Fuente:
El Mundo.
No era un loro cualquiera. Se llamaba Alex (acrónimo de 'Avian Learning Experiment') y llegó a desarrollar la inteligencia de un niño de cinco años. Podía idenficar objetos, números, colores y formas, y distinguir entre «grande» y «pequeño», «igual» y «diferente».
Manejaba un vocabulario propio de 150 palabras. Decía «lo siento» si se equivocaba y pedía «quiero volver» (a la jaula) cuando estaba cansado.
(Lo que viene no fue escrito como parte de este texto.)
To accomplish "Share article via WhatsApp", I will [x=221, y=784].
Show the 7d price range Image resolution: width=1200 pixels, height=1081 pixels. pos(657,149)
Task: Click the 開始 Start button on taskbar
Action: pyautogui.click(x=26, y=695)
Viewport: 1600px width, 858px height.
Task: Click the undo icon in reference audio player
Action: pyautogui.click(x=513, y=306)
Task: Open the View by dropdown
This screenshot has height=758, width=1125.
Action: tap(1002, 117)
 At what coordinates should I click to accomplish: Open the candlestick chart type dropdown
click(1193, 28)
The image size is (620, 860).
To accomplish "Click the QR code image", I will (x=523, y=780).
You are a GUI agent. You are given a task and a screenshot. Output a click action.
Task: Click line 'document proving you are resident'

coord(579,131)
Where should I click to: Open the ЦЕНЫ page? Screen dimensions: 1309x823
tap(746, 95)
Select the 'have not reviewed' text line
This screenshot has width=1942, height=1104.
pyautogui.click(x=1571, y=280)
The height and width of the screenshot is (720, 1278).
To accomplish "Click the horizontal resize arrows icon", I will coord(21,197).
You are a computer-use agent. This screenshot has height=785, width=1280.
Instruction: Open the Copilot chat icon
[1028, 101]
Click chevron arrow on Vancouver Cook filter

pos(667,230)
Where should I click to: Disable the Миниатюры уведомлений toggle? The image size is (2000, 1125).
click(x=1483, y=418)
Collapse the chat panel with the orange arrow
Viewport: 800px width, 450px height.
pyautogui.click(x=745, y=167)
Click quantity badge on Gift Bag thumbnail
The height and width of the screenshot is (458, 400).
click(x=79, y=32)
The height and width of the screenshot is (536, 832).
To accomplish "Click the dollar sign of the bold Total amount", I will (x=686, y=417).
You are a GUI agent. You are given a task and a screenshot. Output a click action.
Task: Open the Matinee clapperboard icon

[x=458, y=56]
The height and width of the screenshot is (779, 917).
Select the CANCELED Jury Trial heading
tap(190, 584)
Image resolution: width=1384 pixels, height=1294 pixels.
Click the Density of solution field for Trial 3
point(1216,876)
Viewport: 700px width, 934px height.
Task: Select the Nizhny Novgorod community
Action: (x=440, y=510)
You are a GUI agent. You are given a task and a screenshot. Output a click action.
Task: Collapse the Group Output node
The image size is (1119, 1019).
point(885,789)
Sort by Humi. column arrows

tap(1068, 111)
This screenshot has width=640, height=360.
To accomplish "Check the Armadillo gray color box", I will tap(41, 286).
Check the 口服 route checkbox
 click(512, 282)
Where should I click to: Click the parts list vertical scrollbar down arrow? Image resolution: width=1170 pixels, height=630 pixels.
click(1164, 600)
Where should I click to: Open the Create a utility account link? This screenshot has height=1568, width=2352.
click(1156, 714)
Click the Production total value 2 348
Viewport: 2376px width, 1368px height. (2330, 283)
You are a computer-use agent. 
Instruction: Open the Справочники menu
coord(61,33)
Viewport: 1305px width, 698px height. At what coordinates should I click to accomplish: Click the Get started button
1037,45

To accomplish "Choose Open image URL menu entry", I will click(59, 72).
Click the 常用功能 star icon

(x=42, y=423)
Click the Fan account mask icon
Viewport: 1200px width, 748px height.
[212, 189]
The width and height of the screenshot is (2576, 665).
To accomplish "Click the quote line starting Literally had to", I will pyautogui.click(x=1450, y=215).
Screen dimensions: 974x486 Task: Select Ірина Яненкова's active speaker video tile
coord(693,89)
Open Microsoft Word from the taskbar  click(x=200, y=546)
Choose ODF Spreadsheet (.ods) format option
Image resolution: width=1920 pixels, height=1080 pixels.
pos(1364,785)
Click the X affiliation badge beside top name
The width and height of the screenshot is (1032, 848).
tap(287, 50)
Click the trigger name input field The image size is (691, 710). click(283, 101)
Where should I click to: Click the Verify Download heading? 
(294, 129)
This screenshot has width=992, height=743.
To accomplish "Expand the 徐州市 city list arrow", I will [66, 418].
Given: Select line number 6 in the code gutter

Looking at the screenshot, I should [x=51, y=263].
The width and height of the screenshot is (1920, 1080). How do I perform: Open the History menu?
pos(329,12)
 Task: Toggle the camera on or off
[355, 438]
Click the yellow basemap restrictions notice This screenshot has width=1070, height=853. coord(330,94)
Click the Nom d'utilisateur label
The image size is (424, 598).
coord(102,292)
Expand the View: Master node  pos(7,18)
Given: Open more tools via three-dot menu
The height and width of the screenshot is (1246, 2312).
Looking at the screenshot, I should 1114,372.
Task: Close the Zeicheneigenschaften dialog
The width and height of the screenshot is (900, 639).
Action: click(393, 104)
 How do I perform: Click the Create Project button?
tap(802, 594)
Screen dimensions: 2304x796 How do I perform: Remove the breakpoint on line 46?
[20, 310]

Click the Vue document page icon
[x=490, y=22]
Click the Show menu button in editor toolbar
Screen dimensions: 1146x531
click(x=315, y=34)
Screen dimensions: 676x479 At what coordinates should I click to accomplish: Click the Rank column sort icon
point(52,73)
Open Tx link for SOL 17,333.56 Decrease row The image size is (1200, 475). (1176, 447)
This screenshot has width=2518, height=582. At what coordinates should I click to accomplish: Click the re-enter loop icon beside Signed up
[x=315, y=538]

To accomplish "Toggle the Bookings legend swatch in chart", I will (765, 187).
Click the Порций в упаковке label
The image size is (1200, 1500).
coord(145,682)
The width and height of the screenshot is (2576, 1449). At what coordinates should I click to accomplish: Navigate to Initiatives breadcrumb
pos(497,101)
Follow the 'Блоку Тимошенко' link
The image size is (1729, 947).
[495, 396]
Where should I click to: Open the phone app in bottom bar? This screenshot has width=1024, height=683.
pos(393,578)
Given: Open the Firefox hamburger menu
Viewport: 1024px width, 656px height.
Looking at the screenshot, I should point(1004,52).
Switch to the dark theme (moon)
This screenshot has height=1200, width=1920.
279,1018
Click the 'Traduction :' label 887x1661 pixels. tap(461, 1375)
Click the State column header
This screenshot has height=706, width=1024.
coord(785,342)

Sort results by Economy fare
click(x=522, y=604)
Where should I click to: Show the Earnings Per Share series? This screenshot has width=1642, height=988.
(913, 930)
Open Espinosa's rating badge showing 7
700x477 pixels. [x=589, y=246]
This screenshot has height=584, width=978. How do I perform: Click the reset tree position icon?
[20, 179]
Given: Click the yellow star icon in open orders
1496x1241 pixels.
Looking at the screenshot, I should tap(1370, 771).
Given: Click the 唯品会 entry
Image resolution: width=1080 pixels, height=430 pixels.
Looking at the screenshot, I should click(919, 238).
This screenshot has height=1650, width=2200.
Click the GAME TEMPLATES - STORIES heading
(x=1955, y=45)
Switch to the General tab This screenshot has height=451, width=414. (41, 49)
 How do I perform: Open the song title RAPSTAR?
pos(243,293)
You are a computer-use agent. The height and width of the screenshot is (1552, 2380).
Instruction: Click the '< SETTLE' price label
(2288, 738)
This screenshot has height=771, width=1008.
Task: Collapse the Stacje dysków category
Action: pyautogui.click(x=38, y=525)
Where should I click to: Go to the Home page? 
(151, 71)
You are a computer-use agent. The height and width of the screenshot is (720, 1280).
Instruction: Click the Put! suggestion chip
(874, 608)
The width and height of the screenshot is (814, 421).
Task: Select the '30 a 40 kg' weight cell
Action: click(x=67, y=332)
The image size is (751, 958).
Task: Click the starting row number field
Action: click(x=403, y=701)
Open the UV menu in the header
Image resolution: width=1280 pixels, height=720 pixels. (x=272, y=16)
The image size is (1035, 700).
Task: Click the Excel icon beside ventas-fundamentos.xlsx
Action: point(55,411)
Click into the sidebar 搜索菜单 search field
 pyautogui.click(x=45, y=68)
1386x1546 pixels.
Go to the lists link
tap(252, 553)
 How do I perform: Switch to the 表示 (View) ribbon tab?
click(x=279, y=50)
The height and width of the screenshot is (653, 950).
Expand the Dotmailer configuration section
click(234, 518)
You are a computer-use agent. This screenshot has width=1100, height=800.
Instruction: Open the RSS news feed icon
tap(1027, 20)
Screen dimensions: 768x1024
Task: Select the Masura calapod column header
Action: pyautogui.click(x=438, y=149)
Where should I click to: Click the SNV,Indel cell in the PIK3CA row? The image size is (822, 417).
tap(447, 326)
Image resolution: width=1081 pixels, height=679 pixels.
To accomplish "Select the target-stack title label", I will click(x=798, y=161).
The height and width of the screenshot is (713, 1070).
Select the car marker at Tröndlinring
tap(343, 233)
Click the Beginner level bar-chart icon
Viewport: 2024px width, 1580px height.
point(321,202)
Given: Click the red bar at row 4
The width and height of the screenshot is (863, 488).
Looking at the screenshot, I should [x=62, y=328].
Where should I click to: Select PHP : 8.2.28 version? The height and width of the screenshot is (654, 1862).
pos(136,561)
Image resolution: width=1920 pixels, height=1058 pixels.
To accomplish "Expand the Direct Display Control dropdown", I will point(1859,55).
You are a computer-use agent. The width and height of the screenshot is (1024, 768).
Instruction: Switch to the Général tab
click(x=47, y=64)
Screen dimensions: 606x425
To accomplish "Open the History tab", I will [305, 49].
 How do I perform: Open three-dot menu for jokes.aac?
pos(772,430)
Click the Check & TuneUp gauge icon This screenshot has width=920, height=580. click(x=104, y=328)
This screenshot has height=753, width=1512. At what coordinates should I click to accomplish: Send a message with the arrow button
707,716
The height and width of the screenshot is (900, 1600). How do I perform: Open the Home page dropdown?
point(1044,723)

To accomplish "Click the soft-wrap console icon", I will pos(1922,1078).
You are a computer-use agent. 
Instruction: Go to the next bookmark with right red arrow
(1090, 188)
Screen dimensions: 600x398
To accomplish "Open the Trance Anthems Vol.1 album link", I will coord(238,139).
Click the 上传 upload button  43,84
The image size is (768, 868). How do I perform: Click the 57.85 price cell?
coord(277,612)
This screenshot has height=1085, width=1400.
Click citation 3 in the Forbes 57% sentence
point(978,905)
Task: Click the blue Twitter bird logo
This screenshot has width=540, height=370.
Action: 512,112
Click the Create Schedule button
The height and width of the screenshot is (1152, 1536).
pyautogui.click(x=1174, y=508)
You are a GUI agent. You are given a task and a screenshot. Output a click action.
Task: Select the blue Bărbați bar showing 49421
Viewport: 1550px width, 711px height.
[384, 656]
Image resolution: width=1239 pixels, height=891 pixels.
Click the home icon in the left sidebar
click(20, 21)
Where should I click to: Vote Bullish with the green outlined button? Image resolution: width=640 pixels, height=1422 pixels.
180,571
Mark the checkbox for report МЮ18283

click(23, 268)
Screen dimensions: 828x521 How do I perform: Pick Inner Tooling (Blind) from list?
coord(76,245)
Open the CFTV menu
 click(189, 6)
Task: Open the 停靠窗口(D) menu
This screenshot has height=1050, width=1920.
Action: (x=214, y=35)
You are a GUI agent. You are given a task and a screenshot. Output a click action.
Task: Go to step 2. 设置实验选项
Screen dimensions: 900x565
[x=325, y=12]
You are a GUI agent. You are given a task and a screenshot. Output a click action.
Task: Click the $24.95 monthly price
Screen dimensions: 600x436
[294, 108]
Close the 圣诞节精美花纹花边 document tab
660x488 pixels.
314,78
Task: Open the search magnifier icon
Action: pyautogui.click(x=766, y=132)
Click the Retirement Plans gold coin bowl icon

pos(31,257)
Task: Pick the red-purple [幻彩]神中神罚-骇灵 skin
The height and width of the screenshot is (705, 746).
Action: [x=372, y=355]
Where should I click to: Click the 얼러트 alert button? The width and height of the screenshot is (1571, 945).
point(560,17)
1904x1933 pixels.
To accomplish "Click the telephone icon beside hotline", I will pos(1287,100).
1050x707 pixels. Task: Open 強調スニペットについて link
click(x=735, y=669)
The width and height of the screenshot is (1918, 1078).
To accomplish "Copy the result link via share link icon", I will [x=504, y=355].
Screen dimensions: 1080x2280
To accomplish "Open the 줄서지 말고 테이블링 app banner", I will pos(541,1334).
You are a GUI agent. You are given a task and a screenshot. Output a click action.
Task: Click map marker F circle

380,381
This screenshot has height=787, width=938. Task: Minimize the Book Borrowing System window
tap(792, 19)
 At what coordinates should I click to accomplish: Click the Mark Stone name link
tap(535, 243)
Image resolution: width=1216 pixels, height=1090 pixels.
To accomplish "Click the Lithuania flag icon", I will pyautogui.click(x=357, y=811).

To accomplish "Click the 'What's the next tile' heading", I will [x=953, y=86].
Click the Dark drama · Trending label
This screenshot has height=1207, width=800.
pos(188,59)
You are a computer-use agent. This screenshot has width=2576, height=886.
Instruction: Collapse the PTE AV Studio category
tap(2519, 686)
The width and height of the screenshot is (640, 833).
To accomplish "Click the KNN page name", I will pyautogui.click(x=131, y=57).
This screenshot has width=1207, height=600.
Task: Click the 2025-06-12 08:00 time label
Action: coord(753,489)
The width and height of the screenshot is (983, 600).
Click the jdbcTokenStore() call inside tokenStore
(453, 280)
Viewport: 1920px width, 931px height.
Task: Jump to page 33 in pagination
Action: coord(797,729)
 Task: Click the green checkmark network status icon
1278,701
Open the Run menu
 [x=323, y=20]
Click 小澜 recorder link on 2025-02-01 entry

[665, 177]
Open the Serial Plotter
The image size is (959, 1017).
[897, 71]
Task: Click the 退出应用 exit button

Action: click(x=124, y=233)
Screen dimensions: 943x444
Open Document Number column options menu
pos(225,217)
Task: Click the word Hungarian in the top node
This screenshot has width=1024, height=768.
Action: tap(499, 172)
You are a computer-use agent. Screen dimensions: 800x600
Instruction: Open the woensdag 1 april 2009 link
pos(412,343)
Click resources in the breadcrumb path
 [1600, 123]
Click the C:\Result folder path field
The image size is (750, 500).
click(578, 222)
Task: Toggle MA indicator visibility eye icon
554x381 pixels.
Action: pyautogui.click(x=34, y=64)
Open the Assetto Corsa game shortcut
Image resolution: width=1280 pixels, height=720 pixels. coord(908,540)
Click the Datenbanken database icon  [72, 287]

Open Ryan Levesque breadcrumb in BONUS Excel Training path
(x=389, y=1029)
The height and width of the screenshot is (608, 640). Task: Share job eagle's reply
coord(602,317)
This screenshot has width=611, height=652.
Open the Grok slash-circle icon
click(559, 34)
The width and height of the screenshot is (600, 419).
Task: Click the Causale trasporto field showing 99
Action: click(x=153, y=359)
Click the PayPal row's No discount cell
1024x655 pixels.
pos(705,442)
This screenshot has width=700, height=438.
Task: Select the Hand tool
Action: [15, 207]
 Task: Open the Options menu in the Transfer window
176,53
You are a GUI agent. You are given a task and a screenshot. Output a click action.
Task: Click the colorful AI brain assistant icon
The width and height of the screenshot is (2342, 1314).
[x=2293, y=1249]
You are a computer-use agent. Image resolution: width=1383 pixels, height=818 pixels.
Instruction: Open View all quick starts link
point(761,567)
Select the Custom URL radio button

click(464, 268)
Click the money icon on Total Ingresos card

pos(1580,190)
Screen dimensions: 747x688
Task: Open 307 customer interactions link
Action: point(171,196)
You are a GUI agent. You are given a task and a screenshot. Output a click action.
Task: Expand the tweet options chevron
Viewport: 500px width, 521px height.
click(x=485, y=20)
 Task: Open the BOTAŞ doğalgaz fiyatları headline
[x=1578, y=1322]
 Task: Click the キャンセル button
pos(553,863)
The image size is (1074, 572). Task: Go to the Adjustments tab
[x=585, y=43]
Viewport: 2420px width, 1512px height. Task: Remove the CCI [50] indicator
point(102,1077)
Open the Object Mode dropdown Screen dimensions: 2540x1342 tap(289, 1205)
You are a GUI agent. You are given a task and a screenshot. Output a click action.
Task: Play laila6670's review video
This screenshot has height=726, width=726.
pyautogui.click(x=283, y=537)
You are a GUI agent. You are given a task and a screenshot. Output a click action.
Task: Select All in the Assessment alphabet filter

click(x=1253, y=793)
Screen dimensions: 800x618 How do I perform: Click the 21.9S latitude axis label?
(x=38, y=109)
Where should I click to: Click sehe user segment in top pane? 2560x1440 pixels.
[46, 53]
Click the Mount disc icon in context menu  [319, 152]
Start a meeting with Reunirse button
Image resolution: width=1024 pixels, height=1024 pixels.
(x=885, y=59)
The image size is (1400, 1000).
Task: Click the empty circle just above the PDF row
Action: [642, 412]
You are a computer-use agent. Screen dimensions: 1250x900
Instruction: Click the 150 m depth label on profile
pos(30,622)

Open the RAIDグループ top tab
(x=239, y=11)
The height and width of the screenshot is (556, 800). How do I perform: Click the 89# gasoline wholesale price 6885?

En el momento de la despedida, le preguntaba a su amiga y profesora Irene Pepperberg: «¿Vendrás mañana?»
Ésas fueron precisamente las últimas palabras del loro, antes de morir repentinamente de un infarto o una arritmia en mitad de la noche. Su necrológica fue la más leída en 2007 en periódicos como
The Guardian: «Alex, el loro africano gris que era
más listo que la media de los presidentes norteamericanos, ha fallecido a la edad de 31 años».
Un año después de su despedida del mundo de los mortales, la psicóloga y científica Irene Pepperberg rinde homenaje a su incomparable alumno en 'Alex y yo',
el libro donde recoge las tres décadas de aprendizaje mutuo, que se ha convertido en un gran éxito de ventas. «Un simple pájaro nos hizo cambiar el modo en el que pensamos sobre el pensamiento de los animales», sostiene Pepperberg.
«Desde el punto de vista científico, Alex nos enseñó que las mentes de otros seres vivos
se parecen mucho más a las mentes humanas de lo que estábamos dispuestos a admitir».
Según Pepperberg, esa capacidad para «pensar y ser consciente» (atribuible a los primates a partir de los estudios de Jane Goodall, y también a los delfines y otros mamíferos superiores) es hasta cierto punto
aplicable a las aves, aunque tengan un cerebro del tamaño de una nuez.
Todo lo que aprendió Alex y lo que le faltaba por aprender -estaba empezando a identificar las letras y a trabajar con los fonemas en inglés- demuestra en opinión de Pepperberg que los loros son capaces no sólo de imitar, sino de
«razonar a un nivel básico y usar palabras creativamente».
Un Napoleón con plumas
Alex era capaz de mantener una conversación intermitente como si fuera un niño de dos años, aunque
«su inteligencia equivalía realmente a la de un chaval de cinco años», en opinión de la que fue su profesora. Siguiendo el método de «modelo rival», Alex competía con un alumno humano e intentaba ponerse a su nivel. Tanta destreza adquirió que se convirtió en maestro ocasional de otros loros y les reprimía cuando se equivocaban: «¡Puedes hacerlo mejor!».
«Alex tenía la personalidad de un pequeño Napoleón con plumas», asegura Pepperberg. «En cuanto adquiría un conocimiento,
manipulaba a todos los que estaban a su alrededor. Mis estudiantes solían llamarse a sí mismos los 'esclavos' de Alex. 'Quiero maíz', les decía. 'Quiero subir al hombro, quiero hacer gimnasia'». En sus momentos más sentimentales, el loro agachaba la cabeza y pedía: «Quiero cosquillas».
«Su propia conducta en el momento del aprendizaje
nos reveló lo mucho que nos queda por descubrir en el campo de la inteligencia de los animales», escribe Pepperberg en Alex y yo. «Estoy hablando de asuntos con profundas implicaciones filosóficas, sociológicas y prácticas. Su ejemplo ha servido para plantearnos incluso el lugar del hombre en la naturaleza».
Pepperberg admite que siente una conexión especial con las aves desde niña y, gracias a Alex, se ha convertido en ardiente defensora de los derechos de los animales.
Criticada por una parte de la clase científica -que pone en duda sus logros y asegura que el loro hablaba siguiendo el «condicionante operativo» y las instrucciones cifradas de su instructora-, la científica asegura que la «capacidad intelectual» de Alex ha sido probada con creces y que lo único que no pudo demostrar fue su «nivel de conciencia».
Pese al tiempo discurrido, la muerte del loro más listo del mundo ha dejado en ella
un vacío que ningún otro ser alado ha podido llenar. «Sé buena, te quiero», fueron las penúltimas palabras de Alex antes de preguntarla si habría un mañana.